Wednesday, July 1, 2015

THE SEQUEL: Kids Argue and Parents' Ears Bleed

  About 5 years ago Diana Krall came to the Hanford Fox Theater.  I didn't care about the $50 for the ticket. I was going and I was going to love it.  I went.  I loved it.  I love jazz and I love love love jazz piano.  I just couldn't believe how good she was.  I wanted to be able to do that.  I already had a sultry  smooth high alto voice (gained from lack of sleep not cigarettes like other jazz singers) and all I needed to do was learn to make my fingers dance around on the piano.  I bought Alfred's Adult Piano course and sat down before my children's keyboard.  I placed my fingers on the C chord and let loose.

  I sucked.  I really sucked.  It sounded horrible.  It sounded horrible for not just one day but every day for days and days and days.  It was how Diana Krall must have sounded when she was 6 months old.

ANALOGY SEGUE 

  I keep expecting my children to wake up one day and not argue.  I expect them to be able to Diana Krall their words into this beautiful jazz arrangement where the drums combine with the upright bass and the piano answers back in a perfect cascade of musical genius but most days they are just hitting each other over the head with their upright bass and drum set.  Most days the music they do make sounds like me trying to play "Jingle Bells" on our dusty old keyboard.  

  It has taken me close to ten years of parenting to figure out that it is going to take them their ENTIRE LIVES to figure out how to communicate in love with the people they live with every day.  You know how i figured it out?  I'm married to someone I need to communicate with every single day and it has taken us years and years to practice and perfect that and we still don't have it down perfectly.  And we're grown ups.  And then I had another epiphany right after the first epiphany...that's called a double epiphany.

  Teaching my children to communicate is exactly like pre-pre-marital counseling.  I mean exactly.  The communication counsel I give them is almost word-for-word what most communication chapters in marriage books say.  I am bold enough to declare right here and right now that if you are willing to put in the time to pre-pre-marital counsel them now, I dare say there are some future spouses out there that will give you many thanks.  

  I know I said all that and now you expect the formula but that's not how loving communication works.  It's not a science, it's a musical...I mean music.  One of the first pieces of advice that a music teacher gives to a student is listen to the greats.  Tune your ear to what great music sounds like.  Music will then be caught not just taught.  If you are a bad example of loving communication then that is what will be caught in your home.  Maybe the following checklist is something that you need to ask the Lord to change in your life.  I keep it in the front of my brain when I'm communicating with my husband.  The entire Bible is our manual on loving communication but if I had to narrow it down to the passages that I read out loud to my kids while they glare at each other after a fight it would be James 3, I Corinthians 13, and Philippians 2.  There's a deeper need for a specific type of communication with the people you live with every day.  Without it your home is not a peaceful home at all.  I keep it in the front of my brain when I'm communicating with my husband.  I'm going to keep this checklist super simple and to the point. I'm not smart enough to make it fancy anyway.

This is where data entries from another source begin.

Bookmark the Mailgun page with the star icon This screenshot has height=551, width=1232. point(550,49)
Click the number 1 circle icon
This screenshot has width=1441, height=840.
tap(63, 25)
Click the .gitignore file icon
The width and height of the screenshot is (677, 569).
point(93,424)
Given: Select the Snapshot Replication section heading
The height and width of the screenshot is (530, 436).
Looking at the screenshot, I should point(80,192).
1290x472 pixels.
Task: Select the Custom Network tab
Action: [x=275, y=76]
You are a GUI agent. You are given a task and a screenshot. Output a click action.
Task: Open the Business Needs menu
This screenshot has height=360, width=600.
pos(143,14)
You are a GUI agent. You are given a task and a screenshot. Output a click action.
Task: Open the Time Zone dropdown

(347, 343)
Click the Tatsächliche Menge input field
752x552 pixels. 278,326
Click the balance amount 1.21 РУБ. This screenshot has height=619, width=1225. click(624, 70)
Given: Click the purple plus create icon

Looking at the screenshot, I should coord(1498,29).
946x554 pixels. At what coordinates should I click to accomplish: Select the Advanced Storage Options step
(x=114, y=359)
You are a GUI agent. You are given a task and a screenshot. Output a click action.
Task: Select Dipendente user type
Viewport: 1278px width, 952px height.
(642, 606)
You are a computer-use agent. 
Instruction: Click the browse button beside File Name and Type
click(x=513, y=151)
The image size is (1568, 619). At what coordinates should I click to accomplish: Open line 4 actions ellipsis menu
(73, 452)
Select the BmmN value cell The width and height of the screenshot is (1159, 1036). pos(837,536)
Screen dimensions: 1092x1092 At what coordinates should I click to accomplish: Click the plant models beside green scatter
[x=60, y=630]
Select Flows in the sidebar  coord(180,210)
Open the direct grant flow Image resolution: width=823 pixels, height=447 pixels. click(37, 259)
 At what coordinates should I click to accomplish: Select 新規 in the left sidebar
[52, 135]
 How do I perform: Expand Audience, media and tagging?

  •   Think the best of people's words.  If he says, "I don't want to play that right now," don't translate that in your mind to "I don't ever want to play your games because you're stupid and your ideas are stupid and I have better ideas and we're going to do my ideas every time because they're better."  That's called an Intentions Translator and no one should allow them in their brain.  Don't change the meaning of people's words.
  •   It is better to be kind than to be right.  I reiterate...IT IS BETTER TO BE KIND THAN TO BE RIGHT.
  •   Just because their opinion is different doesn't mean they are wrong or trying to be contrary.  They just have a different opinion.  
  • When someone is telling you about how you hurt their feelings or how something is annoying them, listen with no rebuttal-preparing going on in your brain.  It doesn't matter that the same thing doesn't hurt or annoy you.  It is better to be kind than to be right.
  • If the communication is not constructive then shut your face until it is.
  • NEVER speak in absolutes.  It's straight lying with your ugly mouth.
  • Not being easily offended shows maturity.  Letting stuff go quickly shows maturity.  You want to be babies forever?  Grow up and don't be so sensitive.  
  • Being kind is better than being right.
    Communication is never going away.  I tell my kids they will be doing two things every day of their life so they might as well learn to do them efficiently....chores and communicating.  I know.  I'm such a dream-killer.

  They've got to figure out how to live with people that drive them crazy.  I'm sure I'll blog about this again in a month because we'll never be done working on it.  Now you'll have to excuse me, I hear raised voices.